A sample of at least 1000 cells for each culture was analyzed for micronuclei, i.e. 2000 cells for each test group.

The vehicle controls gave frequencies of micronucleated cells within the historical negative control data range for V79 cells. Both positive control substances, ethyl methanesulfonate (EMS) and cyclophosphamide (CPP), led to the expected increase in the number of cells containing micronuclei.

No cytotoxicity, indicated by reduced cell count (indicated by relative population doubling) or proliferation index (CBPI), was observed up to the highest applied test substance concentration. The highest applied test substance concentration was clearly precipitating in cell culture medium under all experimental conditions.

On the basis of the results of this study, the test substance did not cause any biologically relevant increase in the number of cells containing micronuclei either without S9 mix or after adding a metabolizing system.

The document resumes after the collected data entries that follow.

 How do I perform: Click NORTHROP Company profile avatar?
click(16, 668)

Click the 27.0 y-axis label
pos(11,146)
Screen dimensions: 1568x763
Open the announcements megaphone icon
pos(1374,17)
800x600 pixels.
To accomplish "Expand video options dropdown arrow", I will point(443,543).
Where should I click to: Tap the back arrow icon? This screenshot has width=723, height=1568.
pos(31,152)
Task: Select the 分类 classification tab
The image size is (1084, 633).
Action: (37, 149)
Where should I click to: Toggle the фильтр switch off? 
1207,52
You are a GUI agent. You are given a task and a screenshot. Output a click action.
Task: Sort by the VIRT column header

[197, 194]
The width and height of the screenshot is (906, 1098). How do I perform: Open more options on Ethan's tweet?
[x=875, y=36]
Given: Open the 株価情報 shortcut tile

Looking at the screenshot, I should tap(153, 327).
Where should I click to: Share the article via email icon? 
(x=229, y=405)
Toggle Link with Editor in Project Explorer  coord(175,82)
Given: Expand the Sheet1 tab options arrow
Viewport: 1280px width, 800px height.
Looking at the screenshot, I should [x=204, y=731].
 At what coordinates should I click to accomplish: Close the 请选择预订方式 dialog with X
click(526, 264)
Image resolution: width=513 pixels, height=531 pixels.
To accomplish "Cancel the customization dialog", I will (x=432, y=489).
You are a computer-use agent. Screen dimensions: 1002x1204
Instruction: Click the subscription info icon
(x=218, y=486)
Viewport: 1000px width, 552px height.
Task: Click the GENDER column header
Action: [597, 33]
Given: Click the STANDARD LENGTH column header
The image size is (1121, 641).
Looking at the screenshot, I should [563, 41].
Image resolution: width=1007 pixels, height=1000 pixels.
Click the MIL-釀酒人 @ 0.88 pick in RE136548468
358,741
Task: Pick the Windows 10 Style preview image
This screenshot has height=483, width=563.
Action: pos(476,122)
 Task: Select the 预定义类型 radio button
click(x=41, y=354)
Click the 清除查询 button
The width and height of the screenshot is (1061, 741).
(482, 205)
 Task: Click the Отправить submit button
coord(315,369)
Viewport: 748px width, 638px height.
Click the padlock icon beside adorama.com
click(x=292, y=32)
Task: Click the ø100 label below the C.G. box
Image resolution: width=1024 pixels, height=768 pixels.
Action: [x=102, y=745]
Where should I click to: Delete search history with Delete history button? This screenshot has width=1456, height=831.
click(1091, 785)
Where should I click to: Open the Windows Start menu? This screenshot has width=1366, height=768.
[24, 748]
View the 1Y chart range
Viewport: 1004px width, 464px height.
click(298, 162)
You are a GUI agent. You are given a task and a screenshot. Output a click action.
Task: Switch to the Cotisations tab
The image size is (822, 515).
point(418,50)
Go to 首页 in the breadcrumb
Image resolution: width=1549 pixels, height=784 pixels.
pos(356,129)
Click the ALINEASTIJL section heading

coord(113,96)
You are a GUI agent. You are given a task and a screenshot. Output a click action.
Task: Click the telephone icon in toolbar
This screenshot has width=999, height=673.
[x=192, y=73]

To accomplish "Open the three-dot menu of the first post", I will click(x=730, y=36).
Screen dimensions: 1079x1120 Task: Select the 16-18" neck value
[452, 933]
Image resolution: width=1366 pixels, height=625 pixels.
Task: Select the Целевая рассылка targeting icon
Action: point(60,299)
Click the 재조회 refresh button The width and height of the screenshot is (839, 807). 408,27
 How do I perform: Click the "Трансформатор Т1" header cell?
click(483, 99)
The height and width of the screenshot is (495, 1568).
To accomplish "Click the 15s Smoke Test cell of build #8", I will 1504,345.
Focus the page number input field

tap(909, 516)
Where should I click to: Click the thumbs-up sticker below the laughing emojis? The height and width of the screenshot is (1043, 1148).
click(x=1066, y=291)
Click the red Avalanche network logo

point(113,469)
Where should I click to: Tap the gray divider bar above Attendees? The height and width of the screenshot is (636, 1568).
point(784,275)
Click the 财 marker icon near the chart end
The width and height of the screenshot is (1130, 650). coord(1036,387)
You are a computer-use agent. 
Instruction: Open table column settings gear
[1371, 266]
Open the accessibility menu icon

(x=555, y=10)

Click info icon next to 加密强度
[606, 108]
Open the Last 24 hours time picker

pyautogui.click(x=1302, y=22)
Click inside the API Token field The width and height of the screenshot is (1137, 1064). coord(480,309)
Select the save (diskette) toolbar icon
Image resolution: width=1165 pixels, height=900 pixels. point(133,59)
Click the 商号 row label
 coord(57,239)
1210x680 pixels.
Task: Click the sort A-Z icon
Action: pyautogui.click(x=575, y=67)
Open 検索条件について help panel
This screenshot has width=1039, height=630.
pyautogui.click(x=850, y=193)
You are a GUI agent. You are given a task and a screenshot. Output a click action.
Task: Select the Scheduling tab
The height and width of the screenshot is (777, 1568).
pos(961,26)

Thus, under the experimental conditions described, the test substance is considered not to have a chromosome-damaging (clastogenic) effect nor to induce numerical chromosomal aberrations (aneugenic activity) under in vitro conditions in V79 cells in the absence and the presence of metabolic activation.

General conclusion

the test substance is not mutagenic in the HPRT locus assay under in vitro conditions in CHO cells in the absence and the presence of metabolic activation and non-mutagenic in the in vitro micronucleus test, when tested up to cytotoxic or precipitating concentrations.

Kirkland et al. (Mutation Research 775-776 (2014) 69-80) published an article in which the authors conclude that: “Thus, in the case of an Ames-positive chemical, negative results in 2 in vitro mammalian cell tests covering both mutation and clastogenicity/aneugenicity endpoints should be considered as indicative of absence of in vivo genotoxic or carcinogenic potential."

Therefore, the test item is not considered to induce genotoxicity and the presented studies and data are sufficient evidence to waive the need for in vivo gene mutation testing.

Justification for classification or non-classification

Classification for mutagenicity is warranted for substances which cause concern for humans owing to the possibility that they may induce heritable mutations in the germ cells of humans

The classification in Category 2 is based on:

— positive evidence obtained from experiments in mammals and/or in some cases

from in vitro experiments, obtained from:

— somatic cell mutagenicity tests in vivo, in mammals; or

— other in vivo somatic cell genotoxicity tests which are supported by

positive results from in vitro mutagenicity assays.

Based on the results of the in vitro tests no classification for mutagenicity is applied following Regulation 1272/2008.